A recent Department for Business, Innovation and Skills (BIS) discussion paper on executive remuneration highlights that the median total remuneration of FTSE100 CEOs has risen from an average of £1m to £4.2m for the period 1998-2010, continuing an upward trajectory at a time when many are finding it hard to make ends meet.
Voices of dissent, once straining to be heard above the clamour of the City of London, appear to be growing – as evidenced by the tent camps which have sprung up like brambles outside the hallowed ground of St. Paul’s, and also on Finsbury Square.
Greed is no longer good; indeed it seems to be as unfashionable as a shiny shell suit – except in Shoreditch where in some quarters that is the epitome of ironic style. So what can, and should, be done about executive remuneration levels?
The BIS discussion paper on executive remuneration deserves to be considered in detail and raises some very interesting ideas:
· Require quoted companies to disclose total expenditure on executive remuneration as a proportion of profit; or how the total expenditure on board pay relates to the company’s expenditure in other areas.
This seems like a logical idea providing shareholders and other stakeholders with more information about how much of the company’s profits are being invested in rewarding directors, compared to dividends and re-investment in the company; and is akin to food labelling, showing nutrition ratings;
· Require companies to disclose fees paid to remuneration consultants.
I suspect that the vast majority of the public are equally as unaware of the role of remuneration consultants as they are about the swathes of lobbyists circling Westminster.
· Provide shareholders with a binding vote on remuneration, and require shareholder representation on nomination committees.
Shareholders already have some limited powers concerning remuneration, but there is scope to extend these powers.

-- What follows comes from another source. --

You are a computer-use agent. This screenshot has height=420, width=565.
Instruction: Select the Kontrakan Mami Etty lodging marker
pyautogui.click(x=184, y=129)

For example, the Companies Act 2006 introduced the requirement that compensation payments to outgoing directors be put to a shareholder vote. Should shareholders be able to block golden parachute payments to which a director might be contractually entitled?
The discussion paper looks at the positive use of shareholder representation in (surprise, surprise) Sweden – perhaps we should also carry out some more academic research as a nation. I consider it unlikely that Mr or Mrs. Smith from Cleethorpes would be (or indeed would want to be) on the nomination committee. Such representation could well be a corporate shareholder like a pension fund, or a foreign national, as the Office for National Statistics estimates that over 40% of UK shares are held abroad.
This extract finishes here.